▶ Exercise directions: From the records below, pull each line that has "chip".

══ Records supplied ══

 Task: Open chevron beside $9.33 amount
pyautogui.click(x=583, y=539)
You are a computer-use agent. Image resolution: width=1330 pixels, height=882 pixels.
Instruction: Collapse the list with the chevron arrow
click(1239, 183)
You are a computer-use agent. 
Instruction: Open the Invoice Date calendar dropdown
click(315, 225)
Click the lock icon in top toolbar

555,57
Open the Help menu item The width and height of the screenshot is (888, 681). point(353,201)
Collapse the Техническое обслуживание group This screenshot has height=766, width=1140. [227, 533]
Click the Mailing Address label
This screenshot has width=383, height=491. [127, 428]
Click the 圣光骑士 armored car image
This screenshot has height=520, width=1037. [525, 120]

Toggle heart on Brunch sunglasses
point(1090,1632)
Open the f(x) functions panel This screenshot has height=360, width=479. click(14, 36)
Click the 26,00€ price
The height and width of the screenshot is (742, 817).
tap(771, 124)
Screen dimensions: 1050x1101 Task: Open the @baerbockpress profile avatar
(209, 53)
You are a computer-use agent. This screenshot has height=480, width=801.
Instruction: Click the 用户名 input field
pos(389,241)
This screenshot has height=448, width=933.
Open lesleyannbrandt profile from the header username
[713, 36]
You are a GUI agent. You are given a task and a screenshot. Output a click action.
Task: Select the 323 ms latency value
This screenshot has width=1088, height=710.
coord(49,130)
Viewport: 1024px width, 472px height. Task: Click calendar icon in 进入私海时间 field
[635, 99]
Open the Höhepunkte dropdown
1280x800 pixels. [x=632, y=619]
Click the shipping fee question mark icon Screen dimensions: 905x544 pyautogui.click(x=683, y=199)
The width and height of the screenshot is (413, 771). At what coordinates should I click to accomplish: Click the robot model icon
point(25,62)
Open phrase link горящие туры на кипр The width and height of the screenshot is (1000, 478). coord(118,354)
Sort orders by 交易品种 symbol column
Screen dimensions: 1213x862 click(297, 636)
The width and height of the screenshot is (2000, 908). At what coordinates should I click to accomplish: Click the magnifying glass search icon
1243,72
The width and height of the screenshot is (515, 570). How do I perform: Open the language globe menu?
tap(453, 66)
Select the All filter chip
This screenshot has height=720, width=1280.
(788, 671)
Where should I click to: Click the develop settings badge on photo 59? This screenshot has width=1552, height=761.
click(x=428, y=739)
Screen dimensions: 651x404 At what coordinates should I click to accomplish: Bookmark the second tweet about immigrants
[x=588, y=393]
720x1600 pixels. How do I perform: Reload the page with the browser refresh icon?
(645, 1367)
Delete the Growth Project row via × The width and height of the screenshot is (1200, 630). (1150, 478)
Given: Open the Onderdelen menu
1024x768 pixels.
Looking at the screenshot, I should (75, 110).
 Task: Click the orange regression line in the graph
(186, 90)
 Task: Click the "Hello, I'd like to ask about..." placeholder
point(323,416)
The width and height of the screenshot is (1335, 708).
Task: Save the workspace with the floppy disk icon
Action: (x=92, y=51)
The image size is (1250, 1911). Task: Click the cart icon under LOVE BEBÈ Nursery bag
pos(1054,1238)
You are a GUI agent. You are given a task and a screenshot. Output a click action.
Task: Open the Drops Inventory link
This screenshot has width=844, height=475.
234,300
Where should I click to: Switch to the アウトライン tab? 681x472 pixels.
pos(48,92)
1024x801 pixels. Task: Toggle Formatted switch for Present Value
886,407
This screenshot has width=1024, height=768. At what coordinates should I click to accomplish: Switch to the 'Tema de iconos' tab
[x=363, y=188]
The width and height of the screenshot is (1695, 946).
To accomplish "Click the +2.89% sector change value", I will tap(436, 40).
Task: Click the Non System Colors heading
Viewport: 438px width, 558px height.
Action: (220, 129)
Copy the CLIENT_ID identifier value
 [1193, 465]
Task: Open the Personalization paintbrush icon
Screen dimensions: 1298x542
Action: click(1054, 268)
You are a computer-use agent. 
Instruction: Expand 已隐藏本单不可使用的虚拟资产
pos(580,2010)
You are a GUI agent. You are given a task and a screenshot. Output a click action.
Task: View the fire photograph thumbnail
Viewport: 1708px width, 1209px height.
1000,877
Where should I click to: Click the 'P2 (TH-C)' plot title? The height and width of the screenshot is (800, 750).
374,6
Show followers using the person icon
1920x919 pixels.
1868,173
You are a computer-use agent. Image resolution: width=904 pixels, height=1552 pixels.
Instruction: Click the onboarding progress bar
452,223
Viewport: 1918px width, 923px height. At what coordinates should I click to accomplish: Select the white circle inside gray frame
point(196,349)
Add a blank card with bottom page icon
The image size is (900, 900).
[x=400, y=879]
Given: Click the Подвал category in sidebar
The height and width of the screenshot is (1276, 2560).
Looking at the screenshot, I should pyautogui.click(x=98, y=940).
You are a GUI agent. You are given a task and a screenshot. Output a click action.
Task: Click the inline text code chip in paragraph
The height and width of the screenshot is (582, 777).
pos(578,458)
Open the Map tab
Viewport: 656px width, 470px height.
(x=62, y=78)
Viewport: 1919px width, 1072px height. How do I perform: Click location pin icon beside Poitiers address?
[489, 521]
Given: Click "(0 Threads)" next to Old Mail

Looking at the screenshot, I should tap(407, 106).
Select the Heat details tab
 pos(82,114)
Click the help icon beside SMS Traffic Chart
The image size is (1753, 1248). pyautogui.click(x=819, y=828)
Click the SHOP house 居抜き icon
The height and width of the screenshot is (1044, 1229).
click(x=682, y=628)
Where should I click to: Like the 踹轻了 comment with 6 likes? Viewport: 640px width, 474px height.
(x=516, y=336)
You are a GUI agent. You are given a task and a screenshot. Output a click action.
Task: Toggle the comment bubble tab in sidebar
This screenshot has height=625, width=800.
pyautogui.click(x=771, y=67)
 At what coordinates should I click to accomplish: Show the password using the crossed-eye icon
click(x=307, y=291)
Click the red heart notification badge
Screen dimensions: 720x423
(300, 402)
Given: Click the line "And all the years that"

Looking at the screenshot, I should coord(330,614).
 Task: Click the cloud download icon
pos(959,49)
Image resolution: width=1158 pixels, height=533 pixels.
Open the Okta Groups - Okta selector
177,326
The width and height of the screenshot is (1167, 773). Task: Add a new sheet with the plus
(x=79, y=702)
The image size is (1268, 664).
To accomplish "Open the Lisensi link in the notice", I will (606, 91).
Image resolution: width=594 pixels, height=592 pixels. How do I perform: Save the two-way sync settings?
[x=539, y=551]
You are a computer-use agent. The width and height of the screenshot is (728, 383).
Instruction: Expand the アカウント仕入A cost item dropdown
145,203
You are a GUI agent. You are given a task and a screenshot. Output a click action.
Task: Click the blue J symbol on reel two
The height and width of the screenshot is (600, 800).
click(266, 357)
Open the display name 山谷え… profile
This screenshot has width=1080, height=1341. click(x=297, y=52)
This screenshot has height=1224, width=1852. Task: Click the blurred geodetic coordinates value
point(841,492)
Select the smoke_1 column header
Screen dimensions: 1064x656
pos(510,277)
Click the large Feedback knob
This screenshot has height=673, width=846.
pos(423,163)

═══

▶ Expected output:
Select the All filter chip
Task: Click the inline text code chip in paragraph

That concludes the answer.